Rédigé par Dakarposte le Mercredi 2 Décembre 2020 à 11:22

Le directeur général de la Banque nationale de développement économique (Bnde) et par ailleurs premier vice-président de l’Association professionnelle des banques et établissements financiers du Sénégal (Apbefs) a présidé ce 2 décembre l’ouverture de l’atelier de la Commission fiscalité-juridique-contentieux de l’Apbefs.

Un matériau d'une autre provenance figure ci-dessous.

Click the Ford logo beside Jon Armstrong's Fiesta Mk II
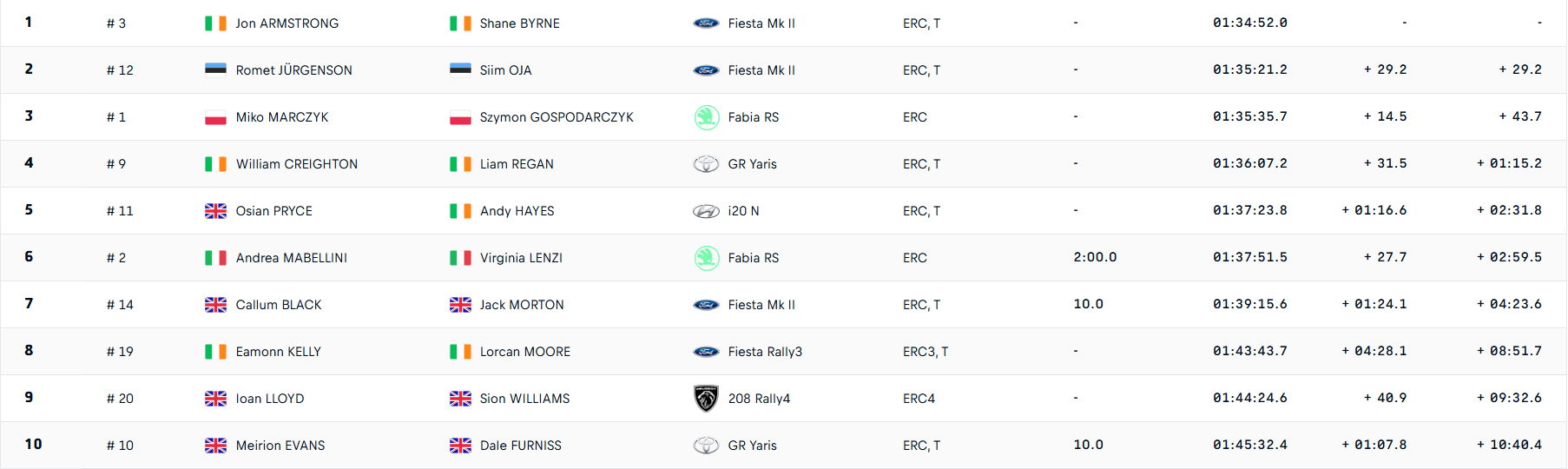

Une occasion saisie par Thierno Seydou Npourou Sy pour demander une meilleure intégration du fonctionnement de la banque, ses principes et outils spécifiques de gestion, de surveillance et de contrôle dans la législation Ohada.


Quoi qu’il en soit, le constat me semble largement partagé qu’il demeure impératif que le fonctionnement de la banque, ses principes et outils spécifiques de gestion, de surveillance et de contrôle soient mieux intégrés dans la législation Ohada, et les juges doivent être davantage outillés pour mieux les connaître.  

Il se réjouit vivement de l'organisation, sous forme d’atelier, de ces journées de réflexions qui nous donnent l’occasion d’abord, d’échanger et de partager les bonnes pratiques sur les procédures internes des services juridiques et/ou contentieux, ensuite, de diagnostiquer les difficultés d’application par les membres de notre secteur de certaines dispositions des Actes uniformes de l’Ohada, telles qu’elles sont interprétées par les juges, et enfin, d’apporter notre contribution au projet de révision de l’Acte Uniforme portant organisation des procédures simplifiées de recouvrement et des voies d’exécution.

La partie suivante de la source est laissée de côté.